前世のワニ狩りの楽しい思い出。ネコのニェネントとの暮らし。

『怪獣島の決戦 ゴジラの息子』(1967) 有川貞昌:特技監督 福田純:監督

 東宝は、この1967年の7月に公開された『キングコングの逆襲』に本多猪四郎監督や円谷英二特撮監督、伊福部昭の音楽など一流のスタッフを起用し、同じ1967年12月公開のこの『怪獣島の決戦 ゴジラの息子』は前作につづいて福田純監督があたり、スタッフも東宝の若手が起用された。
 この作品はグアムロケが行われ、主要キャストもグアムへ行き皆にうらやましがられた。

 『キングコング対ゴジラ』から脚本を担当していた関沢新一は「新しいゴジラ映画」のアイディアも枯渇していたし、福田監督も同意した。それでプロデューサーの田中友幸が、「新しいアプローチ」としてゴジラに息子を登場させるという提案をした、ということらしい。
 東宝は女の子は「かわいい」赤ちゃん怪獣を好むだろうという考えから、デート客が呼び込めるという目論見もあったみたいだ。福田監督は「怪獣の親子をほぼ人間として描きたい」と考え、結果、「デート客」どころか「幼児向け」の映画になってしまったのではないかと思う。

 前にゴジラ赤塚不二夫の漫画「おそ松くん」のキャラクター「イヤミ」の「シェー!」をやったこともあるのだが、今回「ミニラ」のデザインはまた「おそ松くん」のキャラクター「チビ太」を模したものとしたらしい。何ということだ。もうどうにでもしてくれい。
 似てるだろうか? う~ん、「へ」の字型のまゆは似ているかも。

       

 舞台は太平洋の孤島「ゾルゲル島」。またもや、前作『ゴジラ・エビラ・モスラ 南海の大決闘』につづいて「南海の孤島」となってしまい、ゴジラの「破壊シーン」ももうほとんどなくなってしまったのだった。
 島には「気象制御システム」完成のため実験をする科学者グループがいて、リーダーは楠見博士(高島忠夫)。そこに取材目的で単身島に来たフリーの記者真城(久保明)がやって来て、雑用係としてグループに加わる。
 真城は島をひとり探索していて、海で泳いでいる若い女性のサエコ前田美波里)を見つける。彼女はかつてこの島に住んで研究していた考古学者松宮(すでに亡くなっている)の娘なのだった。松宮は「この島には巨大なクモがいる」との警告を残していたが、島にはすでに大きなカマキリが棲息していた。

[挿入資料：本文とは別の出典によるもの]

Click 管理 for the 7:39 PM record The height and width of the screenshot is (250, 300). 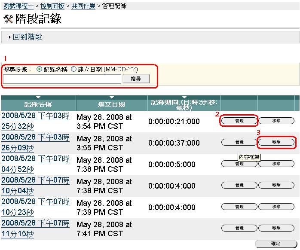239,207
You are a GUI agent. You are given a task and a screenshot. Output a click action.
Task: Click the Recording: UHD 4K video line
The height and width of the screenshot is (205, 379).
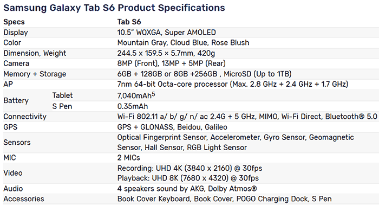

 グループは実験のため、放射性物質を積んだ気象コントロール気球を打ち上げるのだが、詳細不明の妨害電波によって気球は制御不能となり、気球は爆発してしまう。島は放射能にさらされてしまうわけで、実験の結果として高気温にもなってしまう。
 高気温がおさまってみると、大きなカマキリはさらに巨大化していたのだ。真城によって「カマキラス」と命名。そしてこの巨大なカマキラスたち3匹は、崖の側面から巨大な卵を掘り出すのだ。
 実は卵はゴジラの卵で、「妨害電波」とはその卵から親ゴジラを呼ぶために発せられたテレパシーらしかった。
 卵の殻は割れ、ゴジラの息子の「ミニラ」誕生。しかし3匹のカマキラスらにいじめられ攻撃されるのだ。それでテレパシーに答えて、海から親ゴジラ登場。カマキラスを蹴散らすのではあった。

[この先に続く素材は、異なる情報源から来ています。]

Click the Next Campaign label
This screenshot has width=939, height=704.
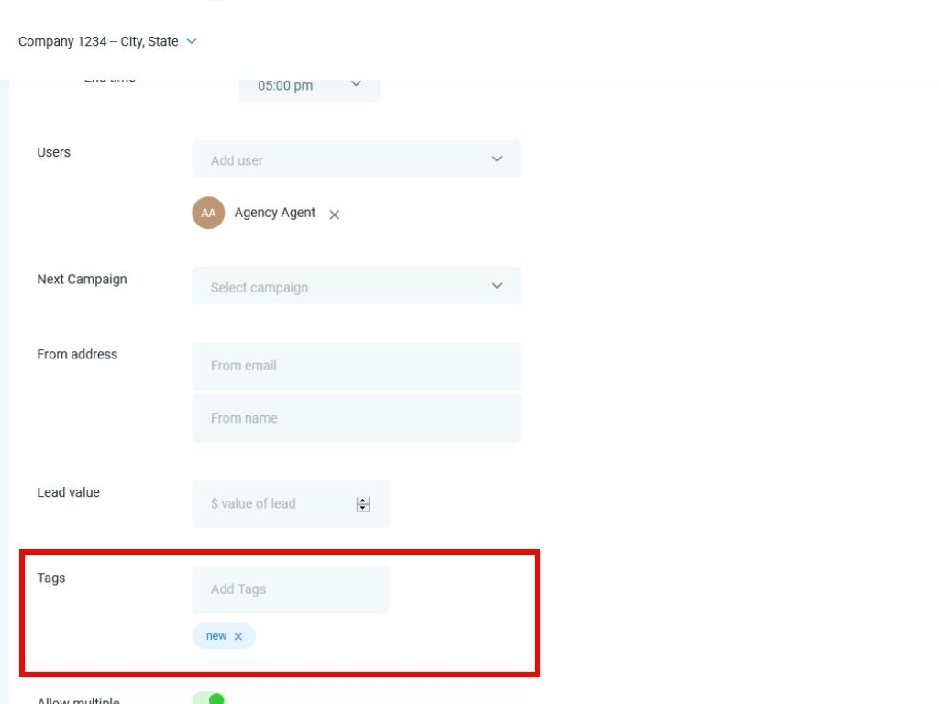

 ミニラはゴジラに「パパ~!」みたいに鳴くし、もう本当に人間の親子みたいで見てられない。ゴジラはミニラに「放射熱線」の吐き方を教えたりして、ま、あとはミニラがサエコと仲良くなるみたいな描写もあるが、ずっと「ほのぼの」映画。

 考えてみたらこの映画には「人間の敵」は登場しない。そういうところも「幼児向け」という感じはするが、グループが実験を再開すると、ついに語られていた巨大なクモの「クモンガ」が谷底から蘇生。科学者グループの住まい、仕事場の洞窟を襲う。
 ゴジラとミニラもクモンガと戦うが、そのあいだに科学者グループは「最後の手段」として「天候改変装置」を使って島の気温を低下させ、怪獣たちが冬眠するあいだに島を脱出するのであった。
 まさに「南の島に雪が降る」。寒さに凍えた親ゴジラはミニラを両腕で抱きかかえ、そんなゴジラとミニラとの上に雪が白く積もって行くのではあった。うん、このラストは抒情的でとってもいいっす。もう「幼児向け映画」と割り切って観ていても、このラストなら子供だって心をうたれるだろうかね。

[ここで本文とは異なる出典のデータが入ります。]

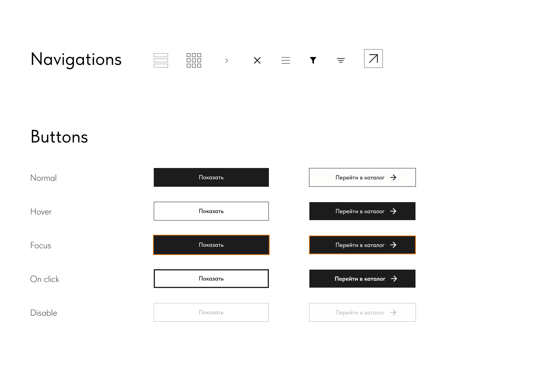Click the Hover row 'Перейти в каталог' button
Screen dimensions: 540x378
[362, 211]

 しかし、この科学者グループの研究というのはヤバくって、今後の地球の「人口増加」に向けて、今までシベリアとかの寒冷地で食糧耕作に向かなかった土地の気温を上昇させ、さらにアフリカや南米の熱帯雨林とかの気温を低下させ、どちらも人間の食糧耕作に適した土地にして、爆発的に増加する人類の食糧をまかなおうというものなのだ。
 ま、この頃は「地球環境」とか「SDGs」とかいう考えもなかったのだろうけど、そりゃそのときは人間は生き残れても多くの植物や動物は滅亡し、そのうちに人間も滅亡することになるわけだ。まさに「人間のエゴ」が全開なお話ではある。

 ま、この「幼児向け」作品、「ゴジラ・シリーズ」も来るところまで来てしまったなあという感じで、ゴジラの「脅威」も「威厳」もない「良きパパ」ぶりには泣きたくもなる。
 毎回作り変えられるゴジラの着ぐるみも、さらに目が上に飛び出してきて、口もぱっくりと開くし、「セサミストリート」の「エルモ」か「カーミット」とかを思い出してしまうし、これに「ガチャピン」みたいなミニラが加わって、もうとても「怪獣映画」とは思えないのだった。
 ただ、クモの怪獣「クモンガ」だけはけっこうよく出来ていて(眼の位置だけは、正しいクモの眼の位置じゃないけど)、その動きもなかなかのもので、クモンガひとり「怪獣」代表としてがんばっていたようだった。